In this study we have investigated the immunochemical reactivities of BoNT/A in its pure and complex forms, and its associated proteins, to polyclonal antibodies raised against the toxoids of the neurotoxin complex, pure neurotoxin, and its constituent light and heavy chains, and Hn-33 using enzyme-linked immunosorbent assay.

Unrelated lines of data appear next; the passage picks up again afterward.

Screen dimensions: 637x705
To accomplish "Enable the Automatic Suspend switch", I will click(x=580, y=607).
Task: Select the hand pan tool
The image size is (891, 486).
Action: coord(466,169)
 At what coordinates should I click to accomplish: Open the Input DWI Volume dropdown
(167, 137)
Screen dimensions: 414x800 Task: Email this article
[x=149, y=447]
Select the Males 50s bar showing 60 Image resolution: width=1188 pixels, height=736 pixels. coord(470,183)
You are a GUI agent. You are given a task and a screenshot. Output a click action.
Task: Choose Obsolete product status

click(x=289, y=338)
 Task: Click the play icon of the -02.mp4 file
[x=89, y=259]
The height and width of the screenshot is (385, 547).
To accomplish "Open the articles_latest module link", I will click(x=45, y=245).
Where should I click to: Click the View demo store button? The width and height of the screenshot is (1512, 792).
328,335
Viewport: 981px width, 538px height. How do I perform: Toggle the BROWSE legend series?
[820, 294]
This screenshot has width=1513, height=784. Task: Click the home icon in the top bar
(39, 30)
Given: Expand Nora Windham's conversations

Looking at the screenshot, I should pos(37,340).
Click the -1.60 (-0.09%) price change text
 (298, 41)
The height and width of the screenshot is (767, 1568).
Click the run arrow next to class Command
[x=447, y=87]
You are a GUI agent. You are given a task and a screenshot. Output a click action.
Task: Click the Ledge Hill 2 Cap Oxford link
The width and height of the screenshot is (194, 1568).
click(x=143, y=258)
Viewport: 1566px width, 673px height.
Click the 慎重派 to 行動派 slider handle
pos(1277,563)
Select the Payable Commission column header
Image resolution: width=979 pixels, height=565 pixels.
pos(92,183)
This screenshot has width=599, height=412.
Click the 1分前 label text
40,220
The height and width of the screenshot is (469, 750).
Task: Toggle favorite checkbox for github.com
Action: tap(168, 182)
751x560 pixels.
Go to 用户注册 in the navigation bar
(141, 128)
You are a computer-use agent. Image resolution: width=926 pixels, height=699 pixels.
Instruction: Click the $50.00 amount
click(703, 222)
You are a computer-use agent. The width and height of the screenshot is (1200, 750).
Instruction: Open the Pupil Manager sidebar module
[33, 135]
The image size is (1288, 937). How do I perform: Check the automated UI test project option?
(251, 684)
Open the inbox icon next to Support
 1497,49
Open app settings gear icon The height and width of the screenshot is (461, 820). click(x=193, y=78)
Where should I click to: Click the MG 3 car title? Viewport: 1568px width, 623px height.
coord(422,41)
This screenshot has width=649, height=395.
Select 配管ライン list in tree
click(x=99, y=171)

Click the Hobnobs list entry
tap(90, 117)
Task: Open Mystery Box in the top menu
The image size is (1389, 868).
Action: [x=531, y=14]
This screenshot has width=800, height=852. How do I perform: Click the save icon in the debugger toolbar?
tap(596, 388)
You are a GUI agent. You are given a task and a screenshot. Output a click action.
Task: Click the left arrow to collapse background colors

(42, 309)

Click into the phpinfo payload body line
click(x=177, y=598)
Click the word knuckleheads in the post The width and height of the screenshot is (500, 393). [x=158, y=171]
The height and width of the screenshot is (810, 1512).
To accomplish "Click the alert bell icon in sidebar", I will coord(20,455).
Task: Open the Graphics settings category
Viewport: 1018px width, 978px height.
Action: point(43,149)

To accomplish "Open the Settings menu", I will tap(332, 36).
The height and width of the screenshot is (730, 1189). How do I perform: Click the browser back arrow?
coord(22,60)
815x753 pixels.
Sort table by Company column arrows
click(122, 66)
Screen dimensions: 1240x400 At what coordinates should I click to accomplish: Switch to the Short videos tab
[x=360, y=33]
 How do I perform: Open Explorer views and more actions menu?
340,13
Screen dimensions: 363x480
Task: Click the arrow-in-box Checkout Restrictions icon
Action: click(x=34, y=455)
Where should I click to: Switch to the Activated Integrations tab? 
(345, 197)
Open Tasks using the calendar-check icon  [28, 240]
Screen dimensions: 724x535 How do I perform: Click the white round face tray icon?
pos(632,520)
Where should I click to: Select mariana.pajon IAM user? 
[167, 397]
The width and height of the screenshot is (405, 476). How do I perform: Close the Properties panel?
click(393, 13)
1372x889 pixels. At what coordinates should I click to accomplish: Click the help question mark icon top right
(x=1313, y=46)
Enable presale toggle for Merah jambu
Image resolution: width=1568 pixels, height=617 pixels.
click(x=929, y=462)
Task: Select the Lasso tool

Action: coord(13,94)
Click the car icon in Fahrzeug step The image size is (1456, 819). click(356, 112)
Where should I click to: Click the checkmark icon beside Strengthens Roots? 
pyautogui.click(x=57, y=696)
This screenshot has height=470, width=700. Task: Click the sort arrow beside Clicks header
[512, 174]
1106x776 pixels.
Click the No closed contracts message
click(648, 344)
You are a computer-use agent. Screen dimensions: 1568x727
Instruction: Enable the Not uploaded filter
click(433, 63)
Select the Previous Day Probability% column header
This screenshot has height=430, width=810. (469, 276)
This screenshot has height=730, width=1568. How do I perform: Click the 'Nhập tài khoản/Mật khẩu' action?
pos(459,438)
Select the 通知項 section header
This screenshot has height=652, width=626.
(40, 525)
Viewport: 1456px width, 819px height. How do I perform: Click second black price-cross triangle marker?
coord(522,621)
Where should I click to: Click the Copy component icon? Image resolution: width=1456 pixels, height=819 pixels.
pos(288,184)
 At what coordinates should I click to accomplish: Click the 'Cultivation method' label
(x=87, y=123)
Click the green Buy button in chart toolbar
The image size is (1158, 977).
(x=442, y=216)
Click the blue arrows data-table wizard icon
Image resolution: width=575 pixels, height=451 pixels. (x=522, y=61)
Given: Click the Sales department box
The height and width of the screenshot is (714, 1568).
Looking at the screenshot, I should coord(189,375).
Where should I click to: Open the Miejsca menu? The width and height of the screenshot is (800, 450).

Results indicate that the neurotoxin is accessible to antibodies even in the complex form, but such accessibility is hindered by the presence of NAPs. In addition, antibodies raised against the whole complex have higher reactivity to the complex and NAPs when compared to the purified neurotoxin, suggesting stronger immunogenicity of the NAPs over that of the purified neurotoxin. Higher immunogenicity of the neurotoxin complex is primarily due to the presence of Hn-33. BoNT/AC, NAPs and Hn-33 have a significantly higher potential to induce host response.